SELECTED PASSAGE >>
Transgenic mice with targeted deletion of the ferritin heavy chain (FtH) in renal proximal tubules are more susceptible to acute kidney injury (AKI) than their wild-type littermates, according to findings just published by researchers at the University of Alabama at Birmingham, USA. “These findings underscore the importance of FtH expression in proximal tubules as a protective response during AKI,” states lead investigator Anupam Agarwal.

Injury caused by reactive oxygen species is pivotal in the development and progression of AKI, and free catalytic iron is a major generator of reactive oxygen species. Although the liver and intestines are key sites of iron homeostasis, the role of the kidney in iron metabolism is relatively unstudied. To address this shortfall, Agarwal and co-workers conditionally deleted Fth1—which encodes an intracellular protein that stores and releases iron—in renal proximal tubules, the kidney region most susceptible to damage in AKI. The researchers assessed the effects of Fth1 knockout in two models of AKI, glycerol-induced rhabdomyolysis and cisplatin nephrotoxicity.

Fth1PT−/− mice with rhabdomyolysis-induced AKI displayed increased mortality, and renal outcomes were worse in both models, as shown by elevated serum creatinine levels and increased numbers of tubular casts and necrotic tubules, versus wild-type mice. Knockout of Fth1 aggravated AKI despite increased levels of heme oxygenase 1 (HO-1), a protective antioxidant protein, indicating that HO-1 is unable to provide renal protection in the absence of FtH. Levels of the iron-trafficking protein ferroportin were also markedly lower in Fth1PT−/− mice than in wild-type mice, regardless of the presence or absence of AKI, suggesting that FtH directly regulates the expression of ferroportin and, therefore, controls iron trafficking per se.

This study substantiates the deleterious effect of free iron in AKI and defines the proximal tubule as the main site of iron-induced renal injury, as well as highlighting the pivotal role of proximal tubule FtH in iron metabolism and trafficking. Agarwal adds, “Our data corroborate iron sequestration as a novel preventive and/or therapeutic modality in AKI”.

[Screenshot grounding data]
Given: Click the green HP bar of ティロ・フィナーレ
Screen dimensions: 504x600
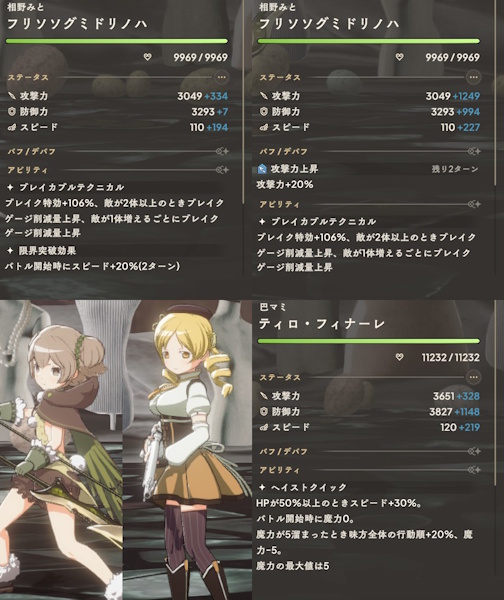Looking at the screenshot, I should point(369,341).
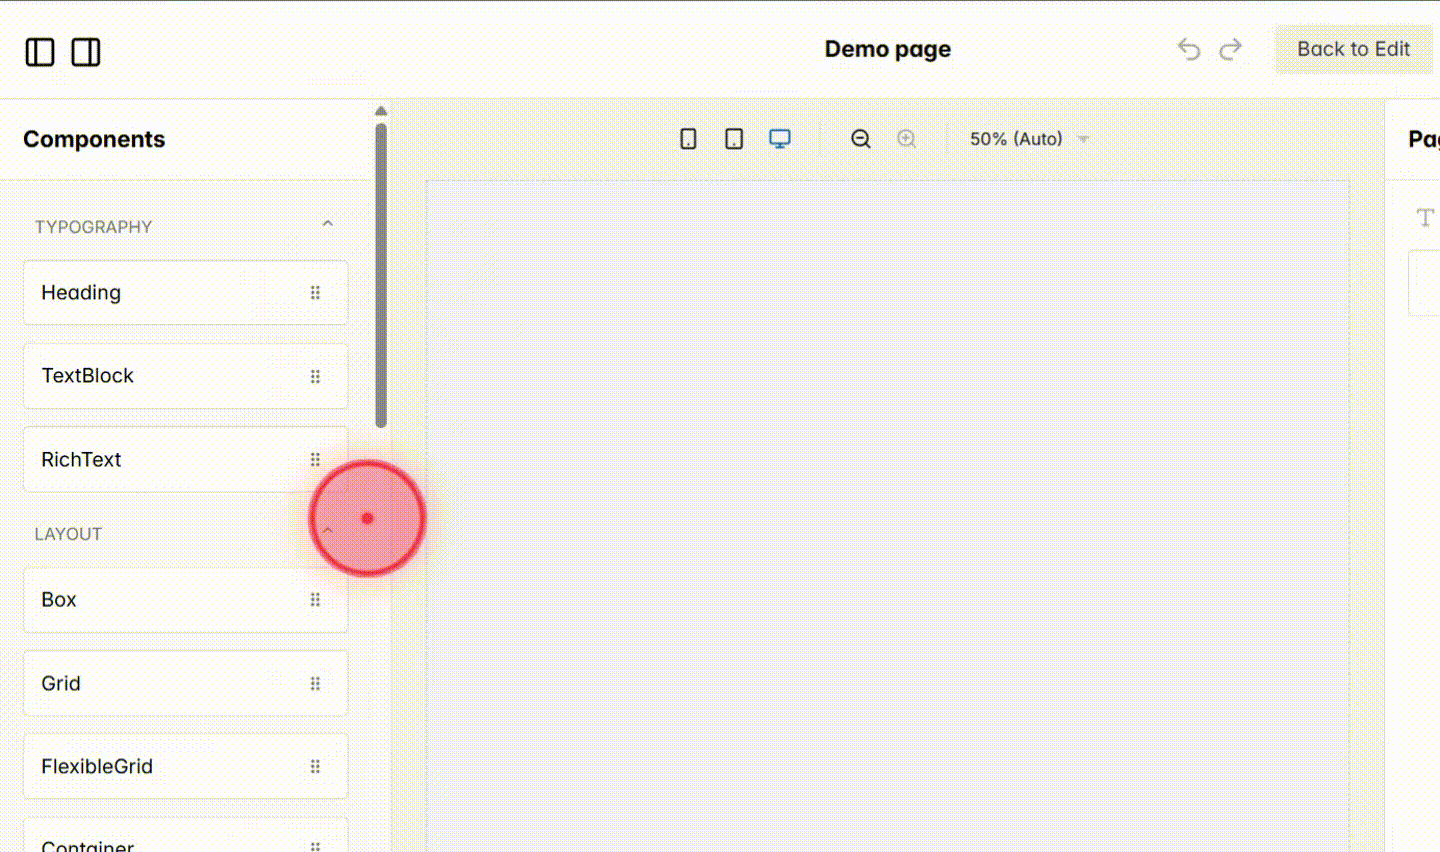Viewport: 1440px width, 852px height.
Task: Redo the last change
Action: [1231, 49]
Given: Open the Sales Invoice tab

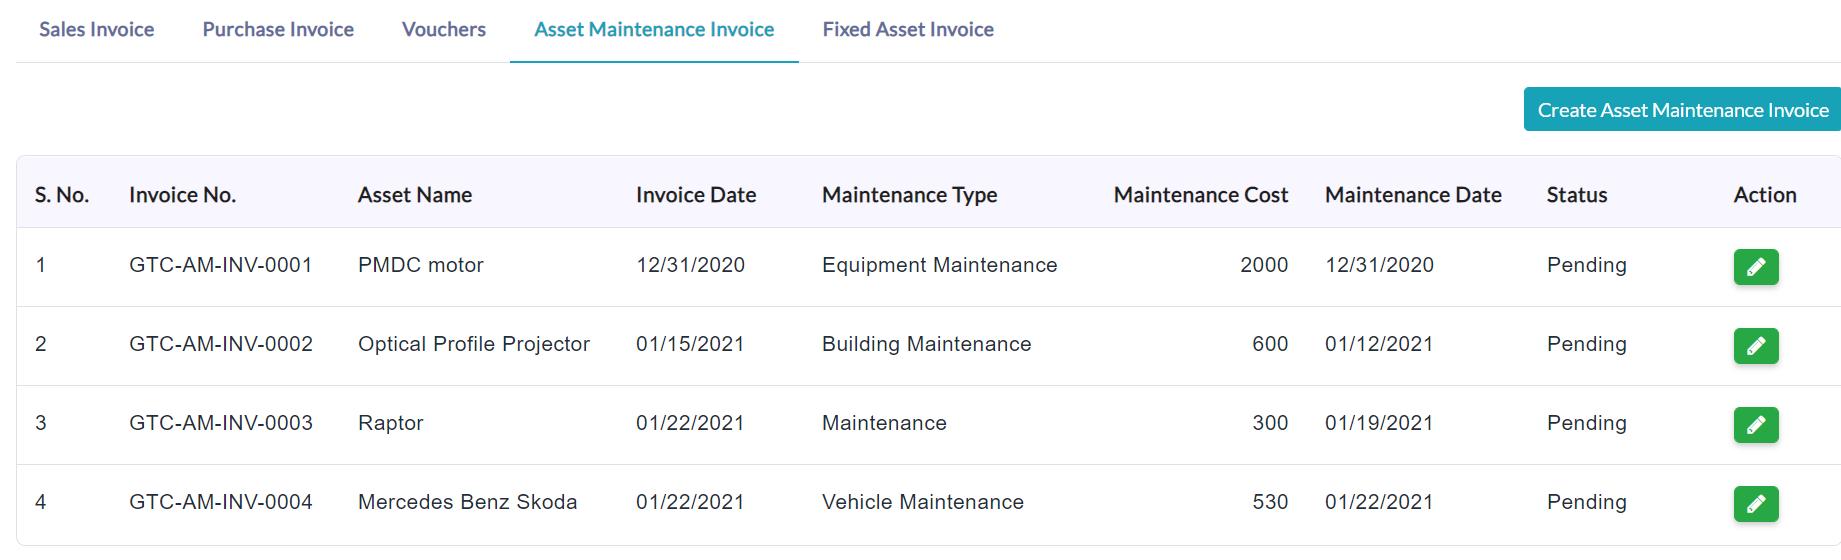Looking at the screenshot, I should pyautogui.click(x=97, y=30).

REQUIREMENT 1 >>
From the article on ferritin and kidney injury, copy everything from "Injury caused by" down to "and cisplatin nephrotoxicity.".
REQUIREMENT 2 >>
Answer these questions using the article on ferritin and kidney injury:
(a) At which university do the researchers work?
(b) Which two models of AKI did the researchers use to test the effects of Fth1 knockout?
(c) Which iron-trafficking protein was present at markedly lower levels in Fth1PT−/− mice than in wild-type mice?

TASK SOLUTION 1 >>
Injury caused by reactive oxygen species is pivotal in the development and progression of AKI, and free catalytic iron is a major generator of reactive oxygen species. Although the liver and intestines are key sites of iron homeostasis, the role of the kidney in iron metabolism is relatively unstudied. To address this shortfall, Agarwal and co-workers conditionally deleted Fth1—which encodes an intracellular protein that stores and releases iron—in renal proximal tubules, the kidney region most susceptible to damage in AKI. The researchers assessed the effects of Fth1 knockout in two models of AKI, glycerol-induced rhabdomyolysis and cisplatin nephrotoxicity.

TASK SOLUTION 2 >>
(a) The University of Alabama at Birmingham, USA.
(b) Glycerol-induced rhabdomyolysis and cisplatin nephrotoxicity.
(c) Ferroportin.